The .upper() and .lower() functions do not modify the original str. Per the documentation,

For .upper():

str.upper()

Return a copy of the string with all the cased characters converted to uppercase.

For .lower():

str.lower()

Return a copy of the string with all the cased characters converted to lowercase.

So if you want the uppercase and lowercase characters respectively, you need to print lines[o][p][u].upper() and lines[o][p][u].lower() as opposed to lines[o][p][u]. However, if I correctly understand your objective, from your code sample, it looks as though you're trying to alternate uppercase and lowercase characters from string inputs.
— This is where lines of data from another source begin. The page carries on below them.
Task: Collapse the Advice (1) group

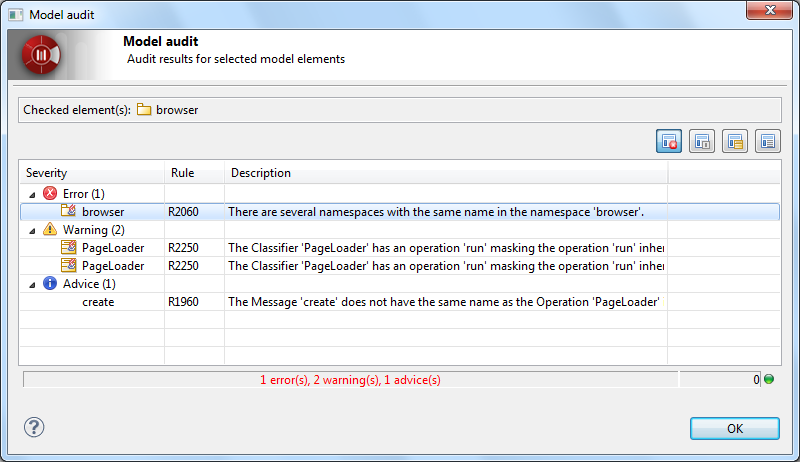Action: [x=31, y=284]
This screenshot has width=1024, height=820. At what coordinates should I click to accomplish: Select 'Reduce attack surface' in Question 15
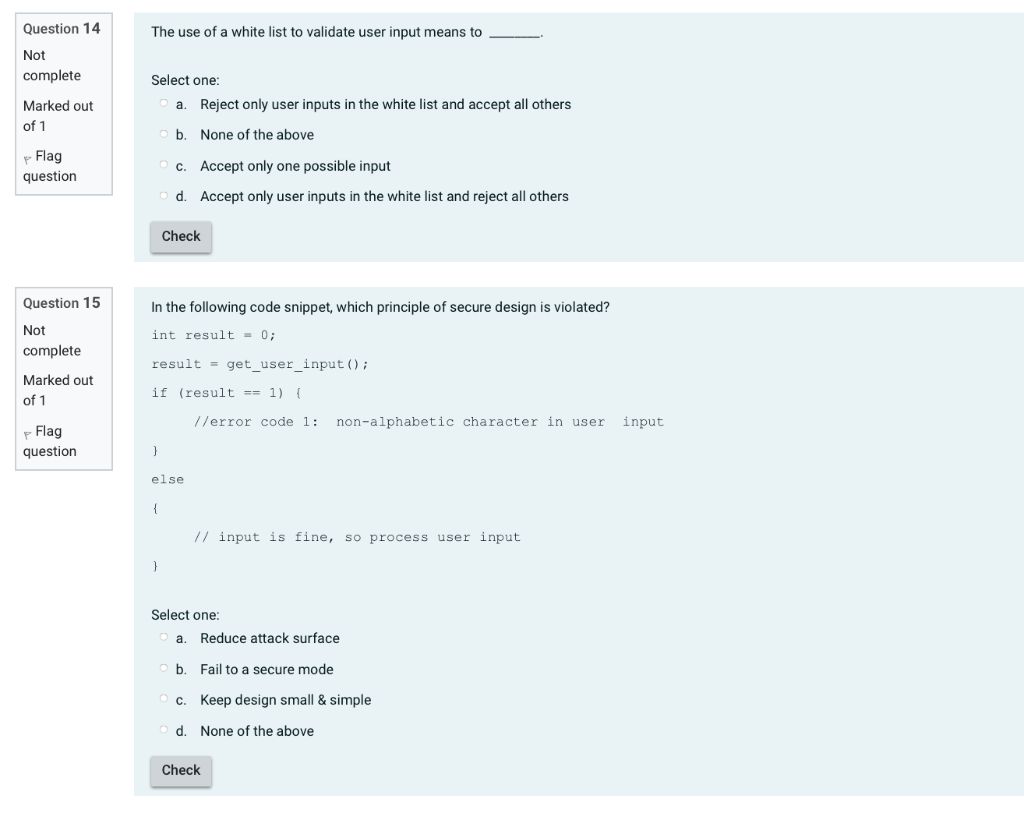[x=163, y=638]
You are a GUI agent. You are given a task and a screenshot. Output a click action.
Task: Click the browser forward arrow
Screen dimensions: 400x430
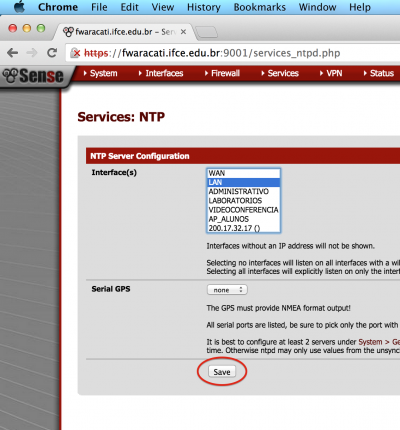(32, 53)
You can do this much more easily using list comprehension with something like the following:

num_lines   = int(input("How many words do you want to enter?: "))
originals   = []
alternating = []

for i in range(num_lines):
        
    line = input("{}. Enter a word: ".format(i + 1))
    originals.append(line)
    alternating.append("".join([x.lower() if j % 2 == 0 else x.upper() for j, x in enumerate(line)]))

print("Originals:\t",   originals)
print("Alternating:\t", alternating)

With the following sample output:

How many words do you want to enter?: 3
1. Enter a word: Spam
2. Enter a word: ham
3. Enter a word: EGGS
Originals:       ['Spam', 'ham', 'EGGS']
Alternating:     ['sPaM', 'hAm', 'eGgS']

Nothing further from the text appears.